Requirement: Can you put "Expand" in place of "Collapse" throughout these records and give them back with nothing else changed?

Rows:
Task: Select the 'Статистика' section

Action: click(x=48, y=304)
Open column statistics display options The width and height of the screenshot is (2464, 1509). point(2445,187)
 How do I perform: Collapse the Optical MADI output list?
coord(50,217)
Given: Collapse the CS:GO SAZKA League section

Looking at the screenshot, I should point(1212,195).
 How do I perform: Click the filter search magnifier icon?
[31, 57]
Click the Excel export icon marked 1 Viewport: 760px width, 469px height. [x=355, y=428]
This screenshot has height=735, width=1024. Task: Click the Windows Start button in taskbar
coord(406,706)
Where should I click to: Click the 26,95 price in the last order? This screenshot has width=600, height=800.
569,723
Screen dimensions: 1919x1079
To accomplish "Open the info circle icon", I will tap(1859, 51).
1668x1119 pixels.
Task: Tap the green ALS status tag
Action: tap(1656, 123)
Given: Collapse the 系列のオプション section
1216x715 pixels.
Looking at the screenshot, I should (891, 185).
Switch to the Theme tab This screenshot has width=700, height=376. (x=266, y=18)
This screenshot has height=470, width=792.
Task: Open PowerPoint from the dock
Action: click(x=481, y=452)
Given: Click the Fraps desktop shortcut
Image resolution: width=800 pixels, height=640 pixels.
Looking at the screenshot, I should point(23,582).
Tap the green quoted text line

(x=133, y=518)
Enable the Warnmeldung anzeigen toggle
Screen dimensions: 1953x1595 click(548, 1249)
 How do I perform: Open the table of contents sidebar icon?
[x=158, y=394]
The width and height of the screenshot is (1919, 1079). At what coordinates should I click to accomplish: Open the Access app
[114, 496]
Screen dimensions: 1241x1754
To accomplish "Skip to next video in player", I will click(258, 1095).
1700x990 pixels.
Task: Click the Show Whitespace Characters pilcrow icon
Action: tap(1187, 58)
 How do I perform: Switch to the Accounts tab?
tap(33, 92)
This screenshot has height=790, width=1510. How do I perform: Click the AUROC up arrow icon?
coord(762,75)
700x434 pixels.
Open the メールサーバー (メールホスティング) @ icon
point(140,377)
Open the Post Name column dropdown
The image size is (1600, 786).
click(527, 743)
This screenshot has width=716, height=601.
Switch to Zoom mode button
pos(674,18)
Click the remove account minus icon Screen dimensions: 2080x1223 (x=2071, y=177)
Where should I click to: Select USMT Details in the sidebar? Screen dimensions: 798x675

Result below:
Task: Select the 'Статистика' section

Action: click(x=48, y=304)
Open column statistics display options The width and height of the screenshot is (2464, 1509). point(2445,187)
 How do I perform: Expand the Optical MADI output list?
coord(50,217)
Given: Expand the CS:GO SAZKA League section

Looking at the screenshot, I should point(1212,195).
 How do I perform: Click the filter search magnifier icon?
[31, 57]
Click the Excel export icon marked 1 Viewport: 760px width, 469px height. [x=355, y=428]
This screenshot has height=735, width=1024. Task: Click the Windows Start button in taskbar
coord(406,706)
Where should I click to: Click the 26,95 price in the last order? This screenshot has width=600, height=800.
569,723
Screen dimensions: 1919x1079
To accomplish "Open the info circle icon", I will tap(1859, 51).
1668x1119 pixels.
Task: Tap the green ALS status tag
Action: tap(1656, 123)
Given: Expand the 系列のオプション section
1216x715 pixels.
Looking at the screenshot, I should (891, 185).
Switch to the Theme tab This screenshot has width=700, height=376. (x=266, y=18)
This screenshot has height=470, width=792.
Task: Open PowerPoint from the dock
Action: click(x=481, y=452)
Given: Click the Fraps desktop shortcut
Image resolution: width=800 pixels, height=640 pixels.
Looking at the screenshot, I should point(23,582).
Tap the green quoted text line

(x=133, y=518)
Enable the Warnmeldung anzeigen toggle
Screen dimensions: 1953x1595 click(548, 1249)
 How do I perform: Open the table of contents sidebar icon?
[x=158, y=394]
The width and height of the screenshot is (1919, 1079). At what coordinates should I click to accomplish: Open the Access app
[114, 496]
Screen dimensions: 1241x1754
To accomplish "Skip to next video in player", I will click(258, 1095).
1700x990 pixels.
Task: Click the Show Whitespace Characters pilcrow icon
Action: tap(1187, 58)
 How do I perform: Switch to the Accounts tab?
tap(33, 92)
This screenshot has height=790, width=1510. How do I perform: Click the AUROC up arrow icon?
coord(762,75)
700x434 pixels.
Open the メールサーバー (メールホスティング) @ icon
point(140,377)
Open the Post Name column dropdown
The image size is (1600, 786).
click(527, 743)
This screenshot has width=716, height=601.
Switch to Zoom mode button
pos(674,18)
Click the remove account minus icon Screen dimensions: 2080x1223 (x=2071, y=177)
Where should I click to: Select USMT Details in the sidebar? Screen dimensions: 798x675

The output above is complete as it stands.